-- Short exercise --
Count how many of the lines below contain the string "will". Case matters. Reply with the number alone.

-- Extracted material --
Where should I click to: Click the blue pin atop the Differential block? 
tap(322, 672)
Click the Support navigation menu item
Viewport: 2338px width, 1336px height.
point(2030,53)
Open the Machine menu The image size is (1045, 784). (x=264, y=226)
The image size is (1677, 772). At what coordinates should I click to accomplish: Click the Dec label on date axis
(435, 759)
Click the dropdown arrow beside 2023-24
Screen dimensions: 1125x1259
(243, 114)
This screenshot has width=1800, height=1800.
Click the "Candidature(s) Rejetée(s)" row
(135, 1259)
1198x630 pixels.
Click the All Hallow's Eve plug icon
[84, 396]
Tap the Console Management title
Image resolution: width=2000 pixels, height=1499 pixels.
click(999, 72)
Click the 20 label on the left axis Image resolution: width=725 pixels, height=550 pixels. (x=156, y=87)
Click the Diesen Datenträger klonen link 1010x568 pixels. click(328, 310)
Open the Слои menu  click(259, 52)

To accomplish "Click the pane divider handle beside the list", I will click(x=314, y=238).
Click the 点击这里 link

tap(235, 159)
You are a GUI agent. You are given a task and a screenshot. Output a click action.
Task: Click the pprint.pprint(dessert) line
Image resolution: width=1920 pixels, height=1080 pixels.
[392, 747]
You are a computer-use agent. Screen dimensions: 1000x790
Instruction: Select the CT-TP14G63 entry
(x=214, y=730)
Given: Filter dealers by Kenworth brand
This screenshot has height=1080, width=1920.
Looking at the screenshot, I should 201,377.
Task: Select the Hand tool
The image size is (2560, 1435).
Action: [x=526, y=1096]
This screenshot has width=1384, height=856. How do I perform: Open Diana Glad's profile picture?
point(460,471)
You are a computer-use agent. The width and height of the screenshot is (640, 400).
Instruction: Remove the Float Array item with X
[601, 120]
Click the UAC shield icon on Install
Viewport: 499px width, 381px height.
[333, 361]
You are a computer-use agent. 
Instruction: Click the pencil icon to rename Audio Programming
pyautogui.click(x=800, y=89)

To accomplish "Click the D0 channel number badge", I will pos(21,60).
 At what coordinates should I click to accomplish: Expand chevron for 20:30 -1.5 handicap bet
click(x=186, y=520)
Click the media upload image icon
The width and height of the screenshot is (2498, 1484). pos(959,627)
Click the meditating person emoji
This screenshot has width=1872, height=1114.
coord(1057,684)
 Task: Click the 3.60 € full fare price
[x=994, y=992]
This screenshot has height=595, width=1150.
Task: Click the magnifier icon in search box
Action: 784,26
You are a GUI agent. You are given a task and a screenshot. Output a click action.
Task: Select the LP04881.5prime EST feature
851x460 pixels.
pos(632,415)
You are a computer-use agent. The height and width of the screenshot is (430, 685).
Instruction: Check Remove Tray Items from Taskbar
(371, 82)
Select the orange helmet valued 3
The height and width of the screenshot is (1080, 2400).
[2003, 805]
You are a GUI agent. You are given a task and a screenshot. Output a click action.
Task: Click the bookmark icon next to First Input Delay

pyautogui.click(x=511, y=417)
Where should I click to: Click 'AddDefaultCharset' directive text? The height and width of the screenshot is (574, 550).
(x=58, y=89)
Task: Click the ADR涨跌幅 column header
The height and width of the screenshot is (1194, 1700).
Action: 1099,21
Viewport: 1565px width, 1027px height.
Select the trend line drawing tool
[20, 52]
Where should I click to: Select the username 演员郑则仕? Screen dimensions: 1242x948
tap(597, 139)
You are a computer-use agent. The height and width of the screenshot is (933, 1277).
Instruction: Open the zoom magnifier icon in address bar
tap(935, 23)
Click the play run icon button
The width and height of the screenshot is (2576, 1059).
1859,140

-- Result of the task --
2